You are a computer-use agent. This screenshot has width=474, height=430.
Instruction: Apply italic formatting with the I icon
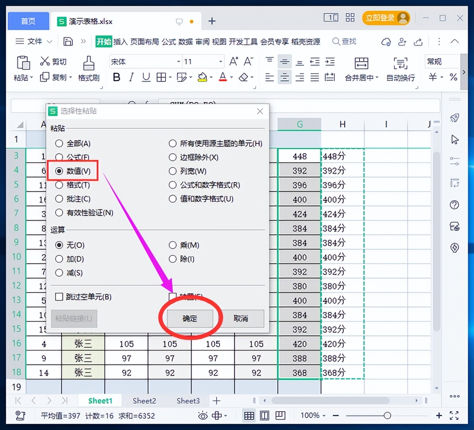point(131,77)
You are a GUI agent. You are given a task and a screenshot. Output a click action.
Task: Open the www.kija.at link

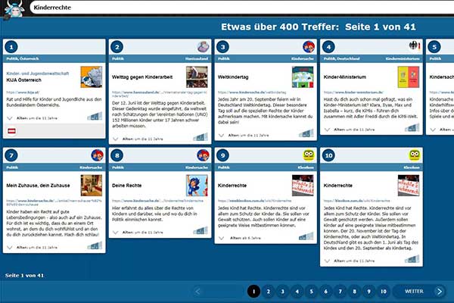tap(19, 91)
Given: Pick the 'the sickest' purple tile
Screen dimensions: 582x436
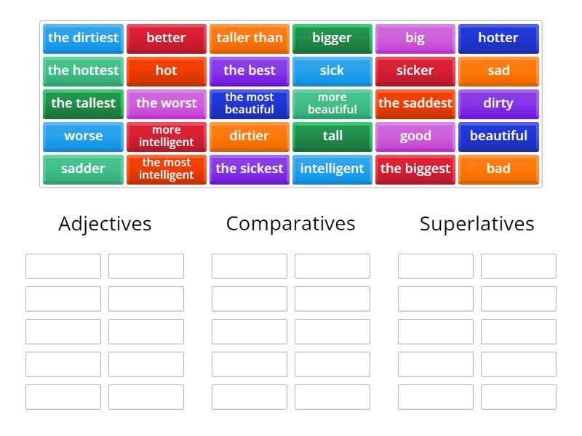Looking at the screenshot, I should click(x=250, y=169).
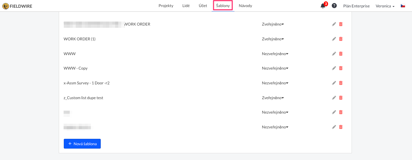This screenshot has height=160, width=412.
Task: Click trash icon for WORK ORDER (1)
Action: [341, 39]
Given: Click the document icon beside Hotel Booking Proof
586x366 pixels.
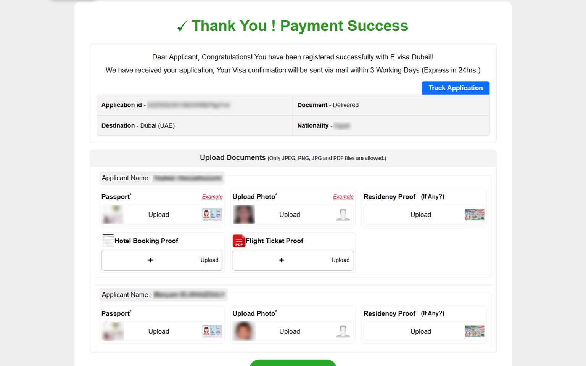Looking at the screenshot, I should click(108, 241).
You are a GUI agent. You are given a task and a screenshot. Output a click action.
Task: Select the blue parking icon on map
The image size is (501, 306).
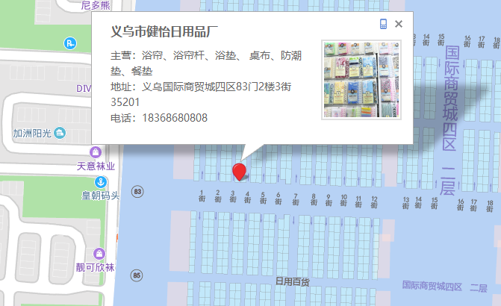tap(69, 43)
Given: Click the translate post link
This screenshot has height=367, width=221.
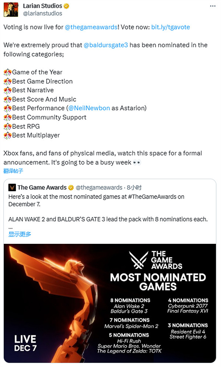Looking at the screenshot, I should pos(13,171).
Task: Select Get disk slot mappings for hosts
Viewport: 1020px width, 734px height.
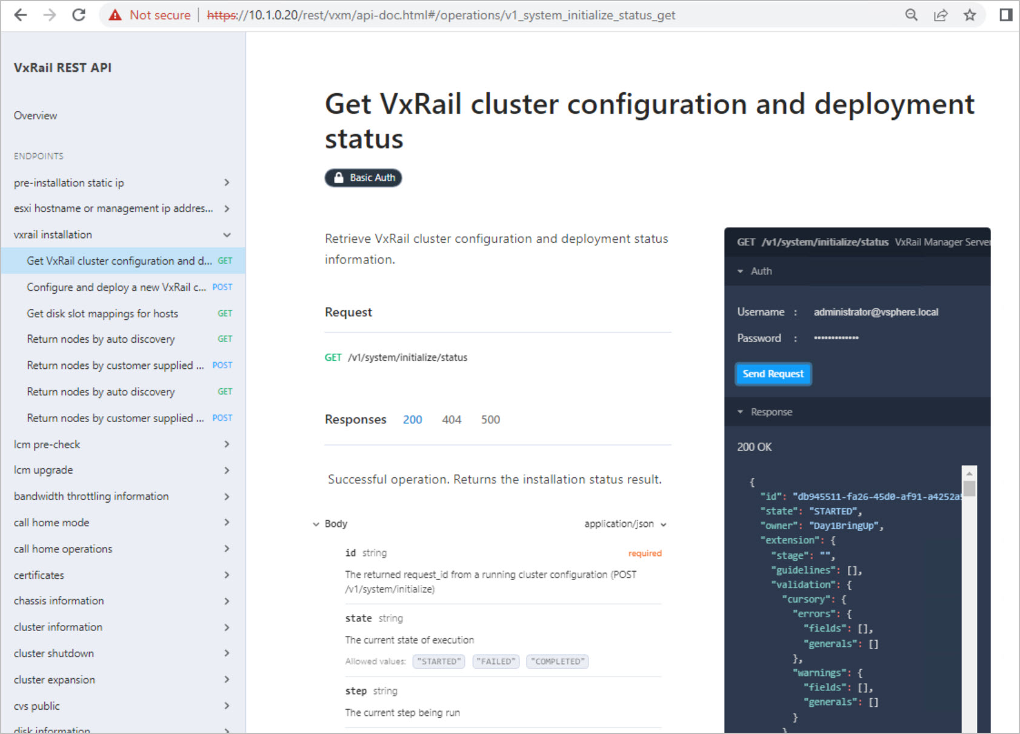Action: coord(102,314)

## About this task
Look for the word "Select" in every line of the listing and copy the lines that have it.

## Exercise output
Task: Select the blue parking icon on map
Task: Select Get disk slot mappings for hosts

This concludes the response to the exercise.